# TASK BRIEF
In the entries that follow, the first line to write out is the one containing "Where should I", and the last is the one containing "You are a computer-use agent. Screen". Reproduce that stretch exactly, with nothing before or after it.
===== DATA RECORDS =====
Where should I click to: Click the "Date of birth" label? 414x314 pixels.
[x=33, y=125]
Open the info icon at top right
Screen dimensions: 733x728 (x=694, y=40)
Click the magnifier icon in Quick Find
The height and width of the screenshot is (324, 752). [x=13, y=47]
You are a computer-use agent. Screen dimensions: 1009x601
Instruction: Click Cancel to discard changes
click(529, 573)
=====
===== DATA RECORDS =====
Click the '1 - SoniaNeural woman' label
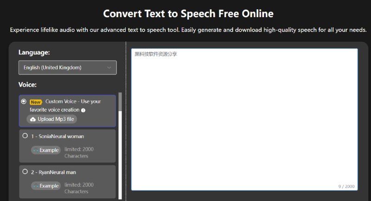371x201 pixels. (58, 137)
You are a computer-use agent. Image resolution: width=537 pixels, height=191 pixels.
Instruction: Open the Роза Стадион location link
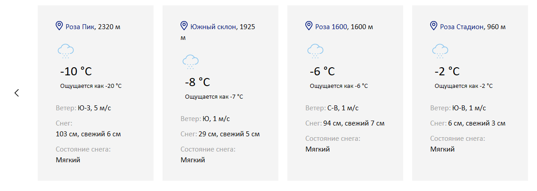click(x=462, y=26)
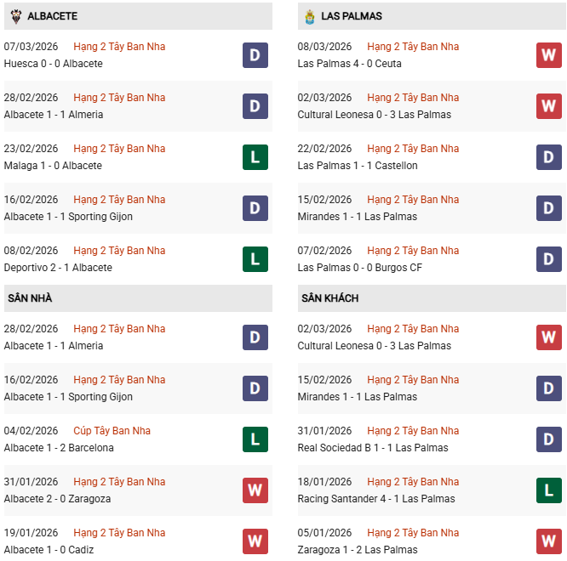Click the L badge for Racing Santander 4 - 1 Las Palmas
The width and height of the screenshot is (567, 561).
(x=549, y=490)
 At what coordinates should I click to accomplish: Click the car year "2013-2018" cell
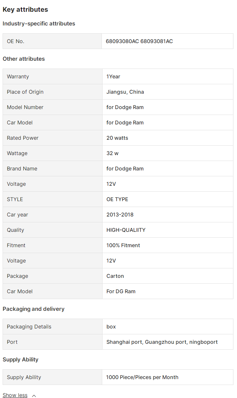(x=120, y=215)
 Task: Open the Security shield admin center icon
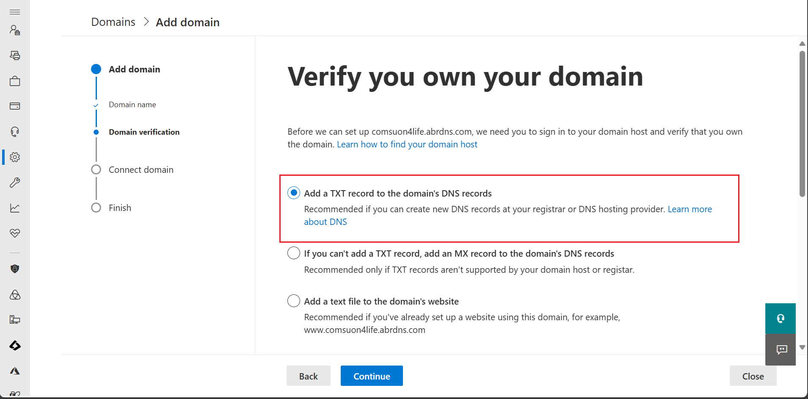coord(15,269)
=====
===== DATA RECORDS =====
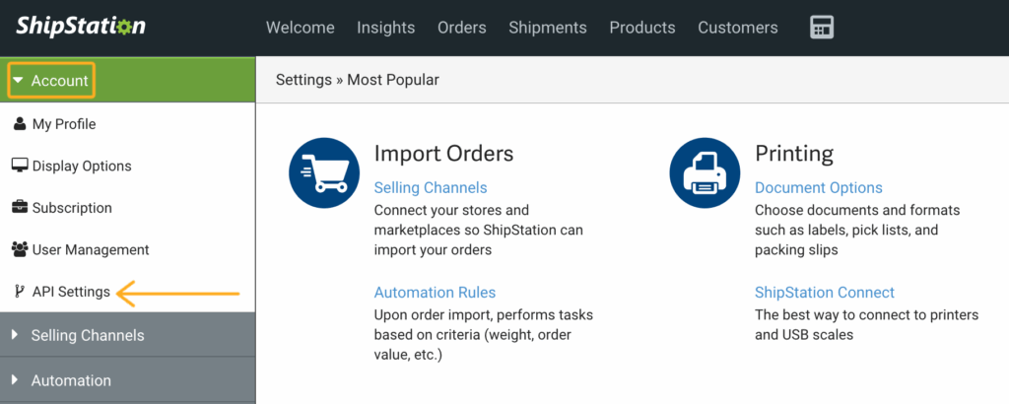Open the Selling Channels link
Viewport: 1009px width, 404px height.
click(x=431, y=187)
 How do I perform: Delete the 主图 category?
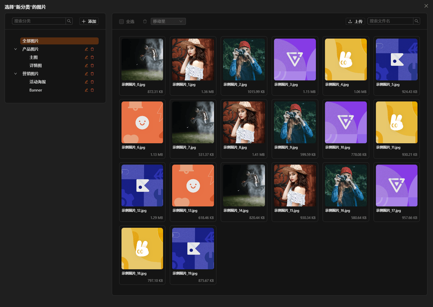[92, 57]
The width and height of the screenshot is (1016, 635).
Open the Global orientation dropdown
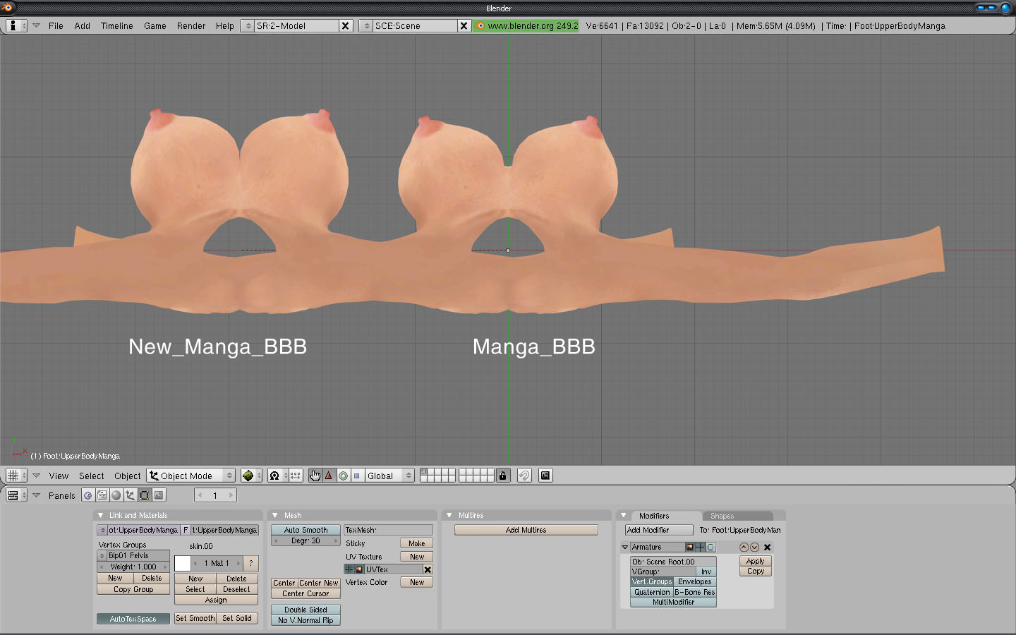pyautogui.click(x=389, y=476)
=====
# YOUR RESPONSE
Where should I click to: Click the "Date of birth" label? 414x314 pixels.
[x=33, y=125]
Open the info icon at top right
Screen dimensions: 733x728 (x=694, y=40)
Click the magnifier icon in Quick Find
The height and width of the screenshot is (324, 752). [x=13, y=47]
You are a computer-use agent. Screen dimensions: 1009x601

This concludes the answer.